Introduction: The management of urolithiasis relies heavily on the features of the stone and surrounding urinary anatomy on CT. Current practice patterns utilize human interpretation to identify and assess genitourinary anatomical features, which is laborious and poorly reproducible. Automated analysis of CT images to perform these tasks can potentially increase accuracy, fidelity, and speed. We developed a convolutional neural network model to automatically segment the kidneys, ureters, and bladder on CT, thereby creating an atlas of the urinary tract.
Methods: A total of 29 CT urograms (CTU) from adult patients undergoing imaging for nephrolithiasis were utilized. The scans were manually segmented to outline each kidney, ureter, and the bladder. A standard U-Net model was utilized containing 5 encoder blocks, a bottleneck block, and 5 decoder blocks. Each block contained two convolution layers with a kernel size of 3. The maxpooling function was applied at the end of each encoder block and the up-sampling function was applied at the end of each decoder block. All the CT scans were resampled to the spatial dimension of (2.5, 1.62, 1.62) with respect to axial, sagittal, and coronal views. We clipped the CT scan intensity to the range [-200, 450]. The network was trained based on the input patches size of (96, 160, 160). We randomly split the data into a training set of 25 CTUs and testing set of 4 CTUs.

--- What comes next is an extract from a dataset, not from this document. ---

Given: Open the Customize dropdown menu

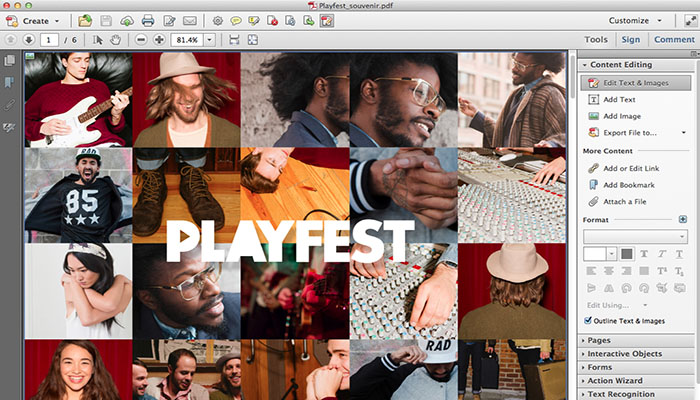Looking at the screenshot, I should click(x=635, y=20).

Results: A convolutional neural network model was developed that automatically segmented the kidneys, ureters, and bladder (Figure 1). Dice scores were 0.644±0.388 for bladder segmentation, 0.879±0.058 for kidney segmentation, and 0.610±0.101 for ureter segmentation.
Conclusions: We created a machine learning model that automatically segmented the urinary tract with moderate to high precision. Our next step is to improve model performance by increasing the number of images in the training set. Ultimately, this atlas will be utilized to allow prediction of the probability of ureteral stone passage in children and adults. Automation of CT imaging analysis has the potential to usher in personalized medicine for patients with kidney stone disease where passage of ureteral stones and other outcomes could be predicted at the time of diagnosis.
Source of Funding: This project was supported by NIH grant P20DK127488.
This work was supported in part by the 2021-2022 Urology Care Foundation Research Scholar Award Program (KF).